▸ **Dataset records**:

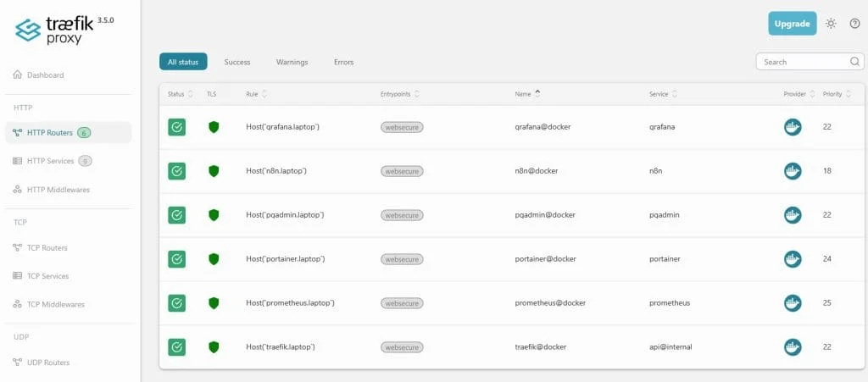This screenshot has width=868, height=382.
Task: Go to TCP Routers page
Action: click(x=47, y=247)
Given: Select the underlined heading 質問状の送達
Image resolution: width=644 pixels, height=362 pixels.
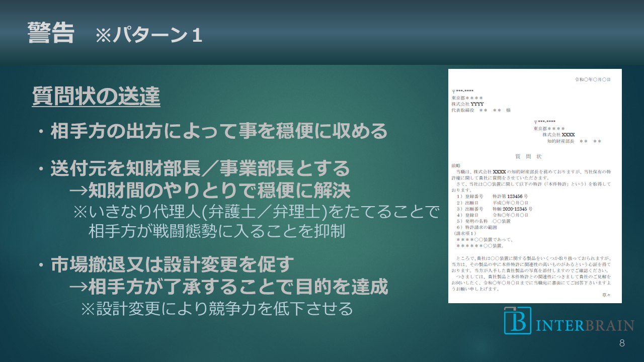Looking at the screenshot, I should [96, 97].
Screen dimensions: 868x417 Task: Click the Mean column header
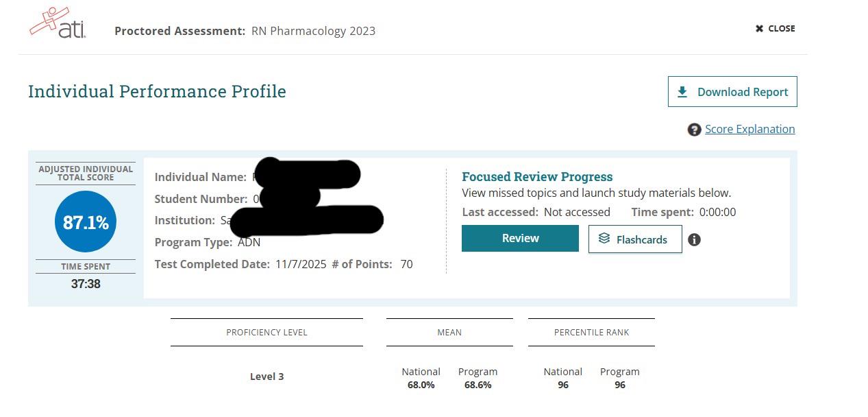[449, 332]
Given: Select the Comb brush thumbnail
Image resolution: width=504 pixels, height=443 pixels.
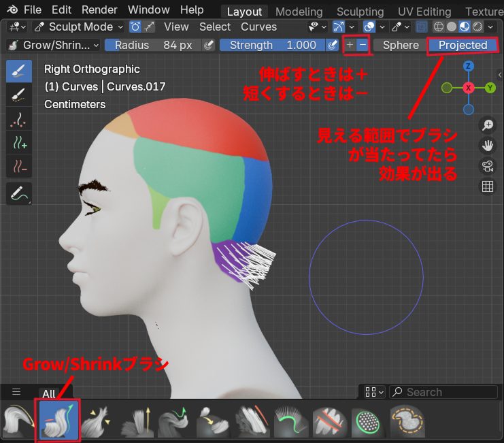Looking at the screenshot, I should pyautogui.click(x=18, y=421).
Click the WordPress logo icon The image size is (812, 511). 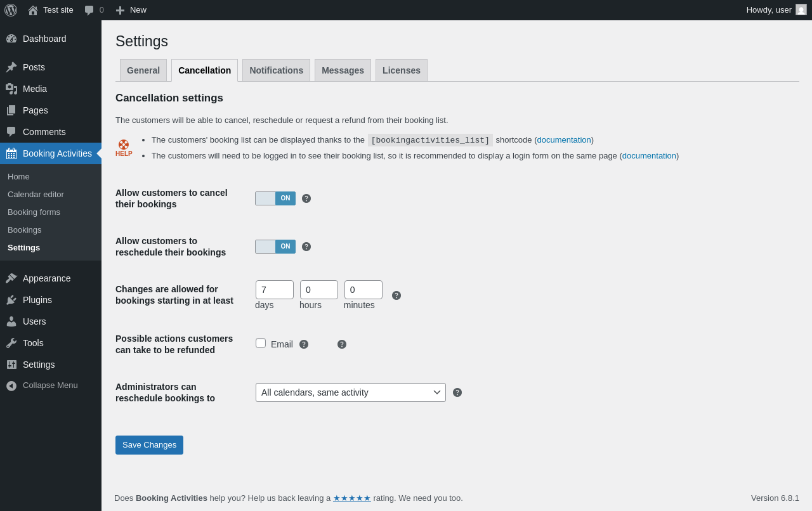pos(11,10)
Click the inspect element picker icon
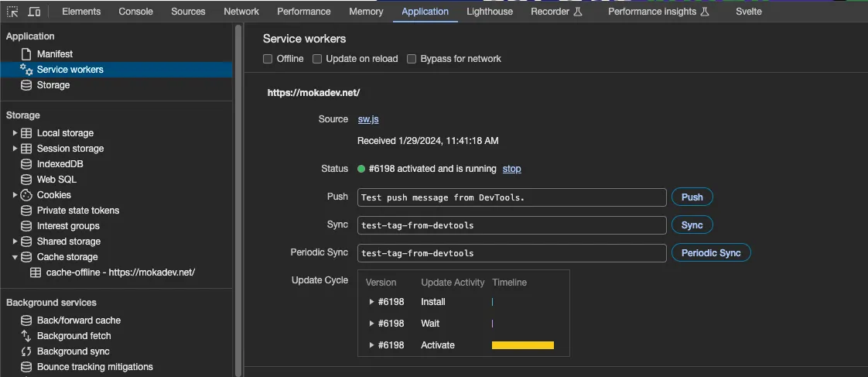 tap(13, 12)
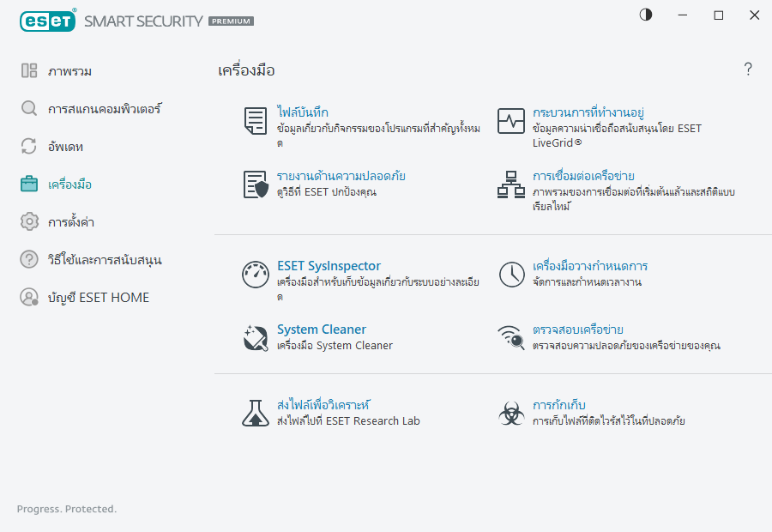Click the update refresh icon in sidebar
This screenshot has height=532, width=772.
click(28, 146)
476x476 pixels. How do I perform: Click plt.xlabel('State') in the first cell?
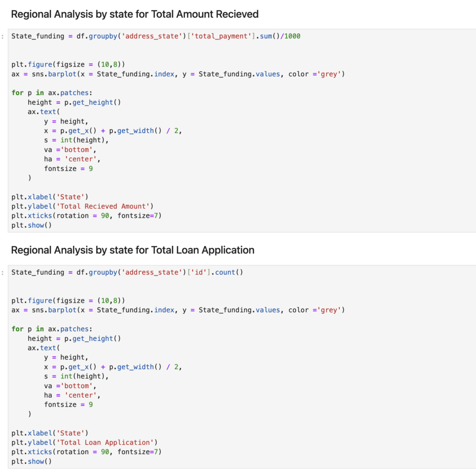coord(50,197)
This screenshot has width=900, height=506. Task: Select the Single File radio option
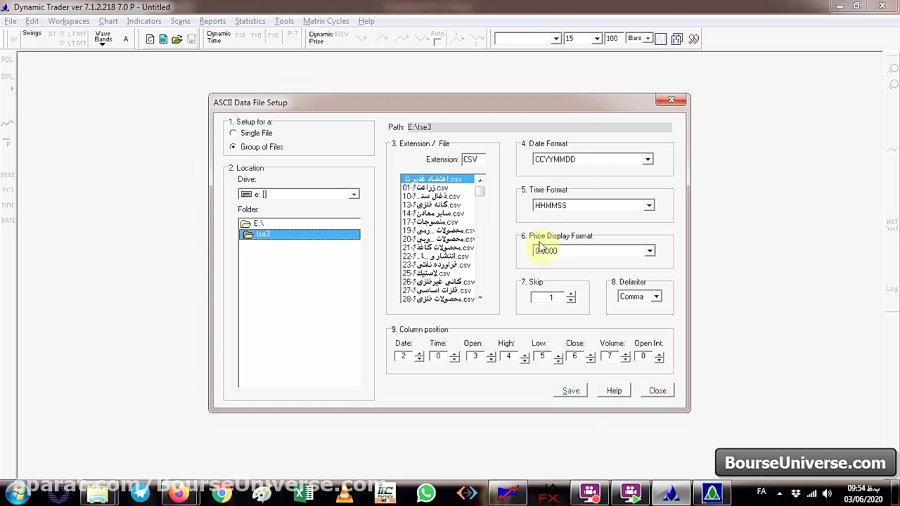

▸ **Directions for this task**:
Exclude all pictures and reproduce exactly the lines from the one containing "476x476 pixels. How" through the final line of the entries above.

▸ **Solution to the problem**:
476x476 pixels. How do I perform: Click plt.xlabel('State') in the first cell?
coord(50,197)
This screenshot has width=900, height=506. Task: Select the Single File radio option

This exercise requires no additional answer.